> _RECORDS FOR THE EXERCISE_:
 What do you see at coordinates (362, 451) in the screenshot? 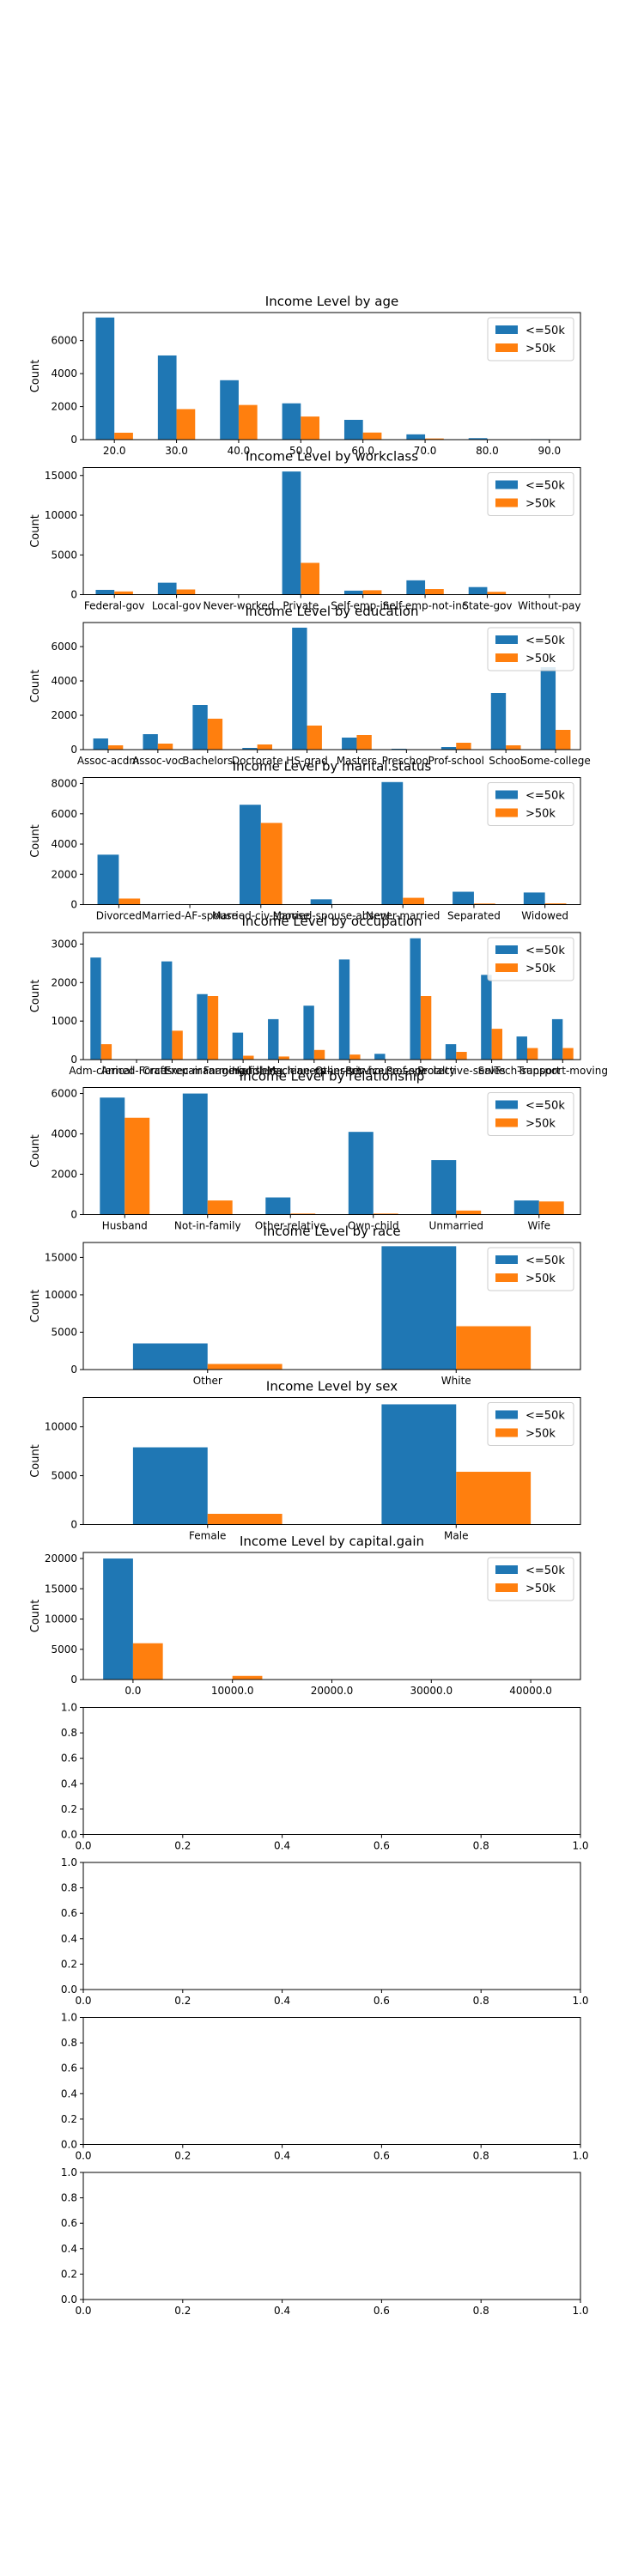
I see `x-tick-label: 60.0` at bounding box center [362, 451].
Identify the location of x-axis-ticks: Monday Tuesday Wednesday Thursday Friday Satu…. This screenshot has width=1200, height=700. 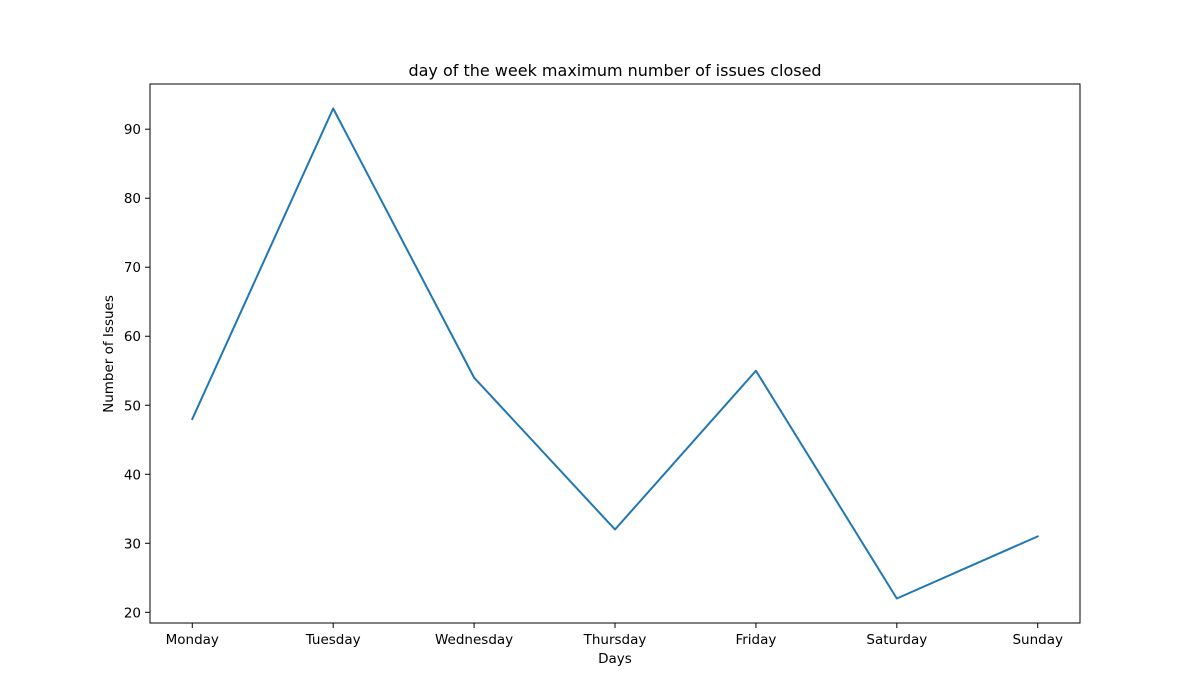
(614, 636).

==

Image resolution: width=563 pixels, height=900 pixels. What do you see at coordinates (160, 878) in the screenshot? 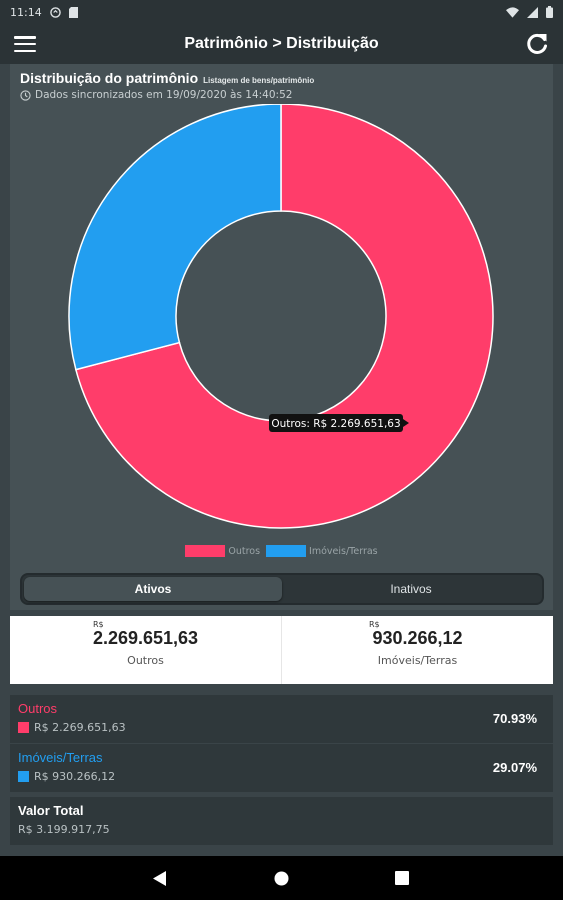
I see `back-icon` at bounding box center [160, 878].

...

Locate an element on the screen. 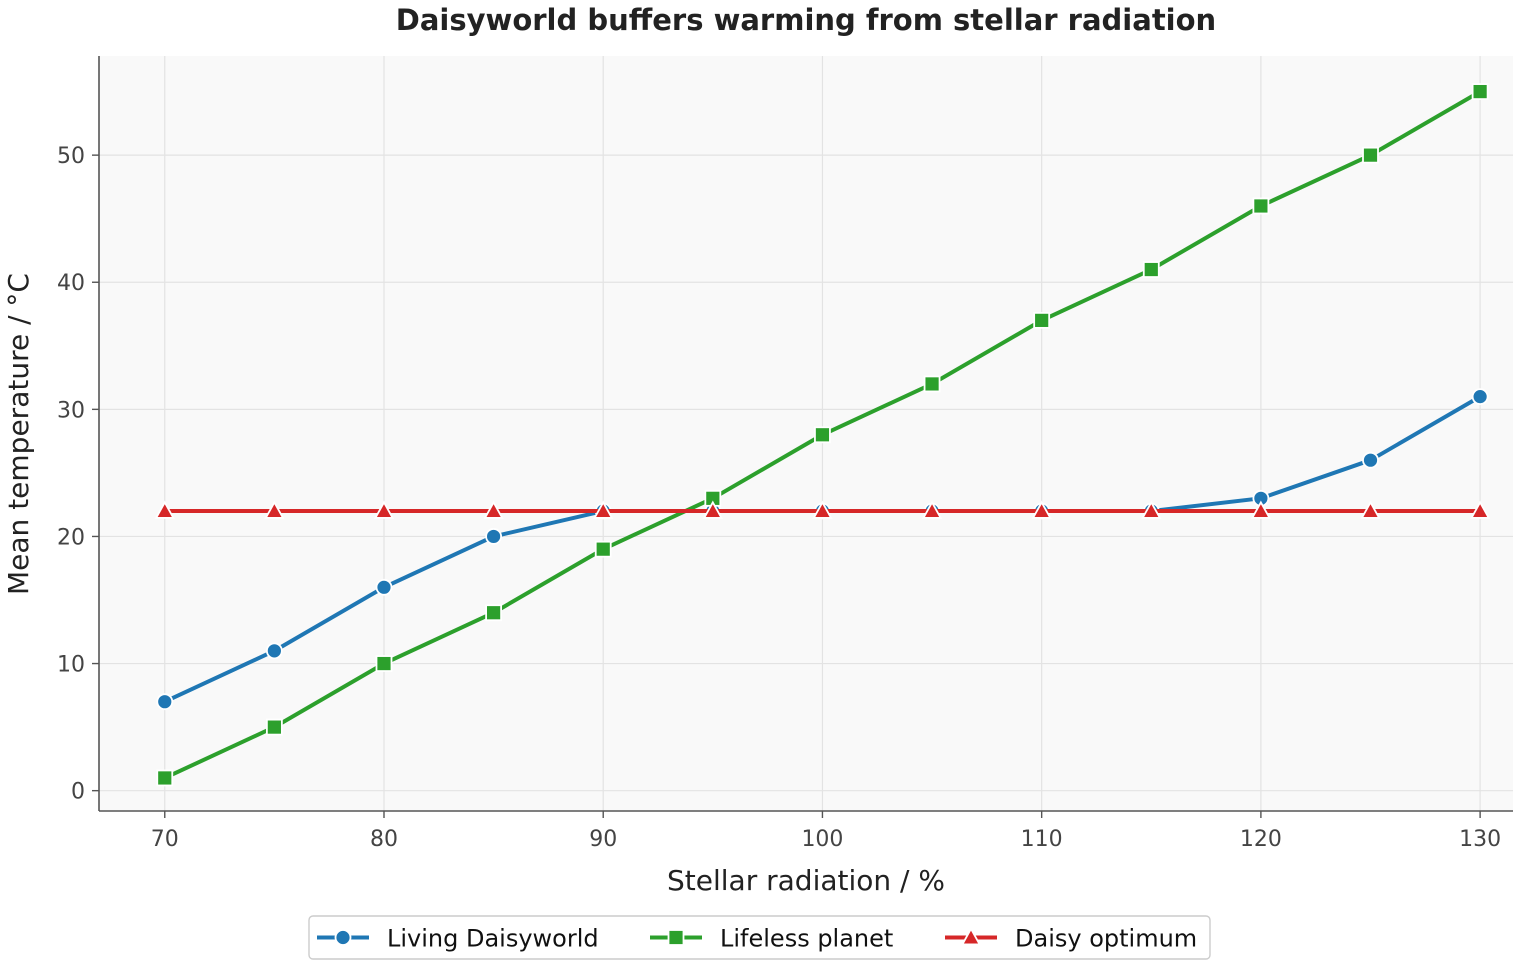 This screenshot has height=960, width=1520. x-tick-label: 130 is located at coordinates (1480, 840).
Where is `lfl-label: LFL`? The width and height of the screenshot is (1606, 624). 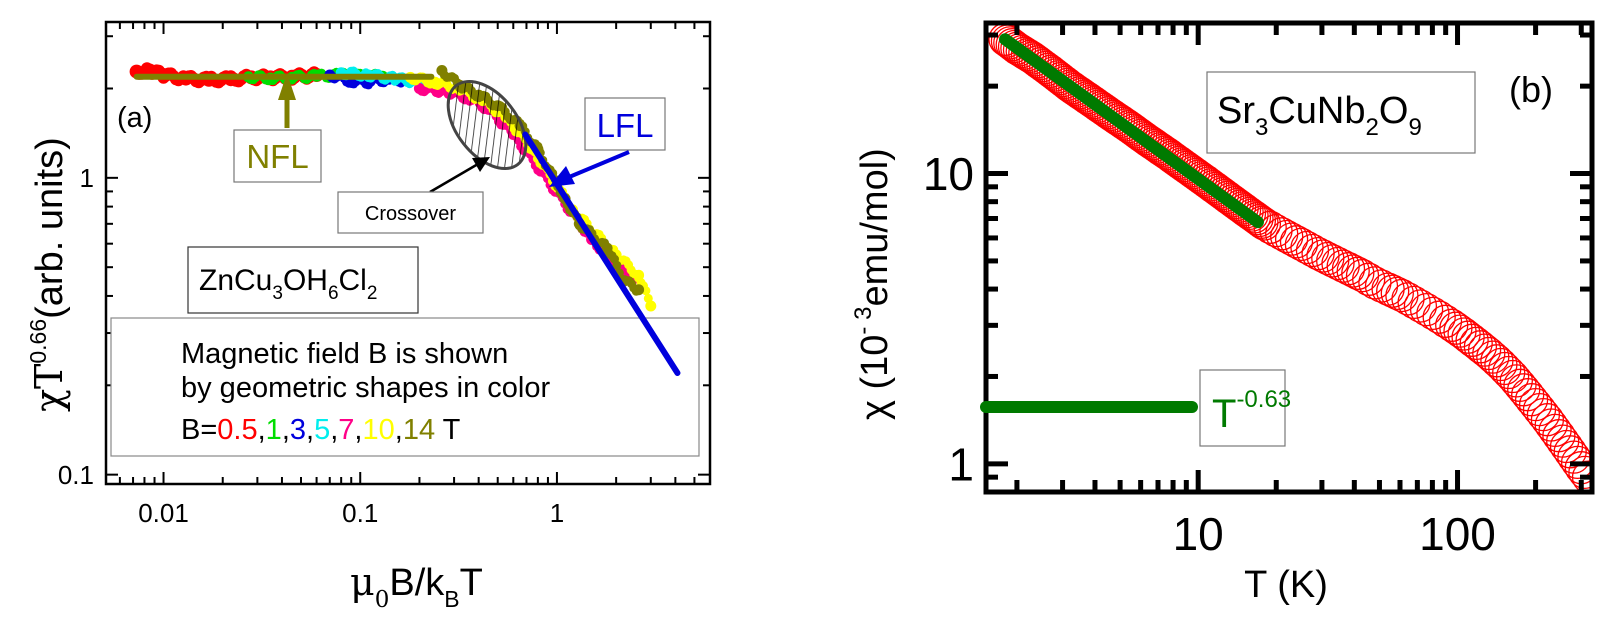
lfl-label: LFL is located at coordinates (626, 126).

> _TASK INSTRUCTIONS_: Rewrite the records above as a JSON list of strings, one string per line, from the line containing "Identify the location" through the line containing "(614, 636).", inclusive. Skip blank lines and leave out the pictures.

> _OUTPUT FOR THIS EXERCISE_:
[
  "Identify the location of x-axis-ticks: Monday Tuesday Wednesday Thursday Friday Satu…. This screenshot has width=1200, height=700. ",
  "(614, 636)."
]